Moyen d’établir un périmètre d’influence, l’Iran s’appuie donc sur l’ensemble des minorités présentes chez ses concurrents pour endiguer les prétentions de ses adversaires et pousser à la concrétisation du « croissant chiite ». Fantasme imaginé pour mettre en avant la peur d’une « internationale chiite » inféodée à Téhéran, réalité géopolitique fondée sur un réseau d’alliances pragmatiques, cet arc peine à trouver une véritable identité. Néanmoins, il nous pousse à nous interroger sur l’avenir du Moyen-Orient qui, entre découpage confessionnel de la région, nouvelle répartition des rapports de force dû au retrait américain et montée en puissance des acteurs russes ou chinois, dispose d’un avenir aussi complexe qu’imprévisible. Le fait que les États parties au « croissant » entretiennent de bonnes relations avec la Russie et, pour l’Iran, avec la Chine et l’Organisation de coopération de Shanghaï favorise, en effet, la redistribution des cartes de la puissance dans cette espace stratégique. Si, en définitive, Téhéran ne semble pas mu par un véritable « panchiisme », mais s’attache plutôt à entretenir une vision réaliste des relations internationales, basée sur l’intérêt national et les rapports de force au profit de la puissance étatique, et aux vues des bouleversements actuels qui ont cours au Moyen-Orient, nous pouvons légitimement nous demander si nous assisterons, dans un avenir proche et pour citer le prince héritier saoudien Moukrine ben Abdelaziz Al Saoud, à « un croissant chiite en passe de devenir une pleine lune ».
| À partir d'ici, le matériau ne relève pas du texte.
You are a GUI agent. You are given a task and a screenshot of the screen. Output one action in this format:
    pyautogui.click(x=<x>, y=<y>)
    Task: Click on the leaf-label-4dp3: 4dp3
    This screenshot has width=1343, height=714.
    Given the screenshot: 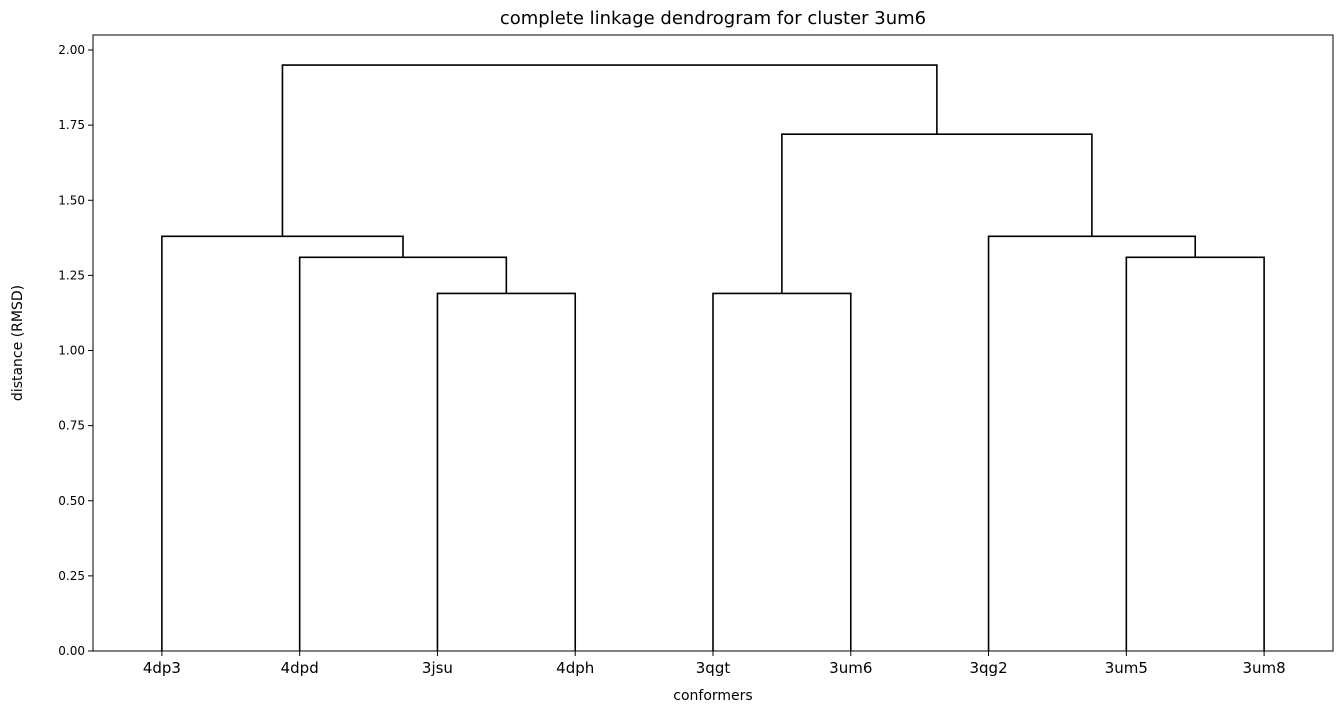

Il est intéressant de conclure sur la question de la crise du coronavirus qui a mis en exergue les véritables alliances qui ont cours au Moyen-Orient. Si la Chine et la Russie ont apporté leur aide à Téhéran, cette pandémie démontre combien la République islamique dispose, malgré un bilan des plus conséquent, d’une capacité de résilience. Le trio Russie-Chine-Iran, sur les traces de l’empire mongol, est en passe de s’imposer comme une réalité géopolitique incontestable et, qui plus est, embarrassante pour les intérêts occidentaux en Orient. Passage obligé des « nouvelles routes de la soie », l’arc chiite s’apprête donc à prendre une tout autre dimension. Enfin, l’aide que la République islamique s’est vue octroyer de la part du FMI met également en avant une volonté de renouer avec l’Occident, élément qui entre dans la compréhension de la géopolitique iranienne, désormais tournée vers la puissance globale. D’autre part, le choc pétrolier né des conséquences de l’épidémie met à mal les pétromonarchies du Golfe, Arabie saoudite en tête, et fragilise le pouvoir de Mohammed Ben Salman, principal opposant à Téhéran. Autant d’éléments qui expliquent une restructuration des rapports de force et qui permettent de considérer le « croissant chiite » comme une réalité géopolitique qui, de la solidarité religieuse, prend la forme d’un axe d’opposition aux intérêts occidentaux dans cet Orient décidément compliqué.